WinDIY – HAWT Wind Turbine - atomlib
https://hackaday.io/project/172328-windiy-hawt-wind-turbine/details
======
kumarvvr
While 3D printing allows for interesting experiments, such designs form only a
preliminary part of the whole product process.

For example, reliability, flexing of blades, etc require scale models with
similar materials. Blade dynamics, forces on blades, bearing design and
sizing, etc, cannot be scaled up across materials.

However, an awesome project and an excellent educational tool.

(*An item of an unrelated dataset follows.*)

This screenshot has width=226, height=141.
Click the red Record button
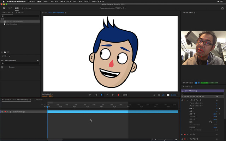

In the future, 3D printing labs across the world, will hopefully provide a
fertile ground for a new generation of multi-disciplinary engineers and I wish
the lines between mechanical, electrical and other areas of engineering blur
enough to make a new generation of technology.

------
ClumsyPilot
I am very interested in Solar but only have a cursory understanding of wind
power. I would love to see some tests and numbers, like how much power can
this get you, can it withstand serious wind, some more introduction for
clueless people like me so we can appreciate it fully.

Like if I wanted to replicate this, what would it cost me, as the most rough
estimate?

Also do you recon some parts, like blades, could be better served with
traditionally manufactured parts, like carved out of a single piece of wood
and basically hand-carved? Or does this not make much sence?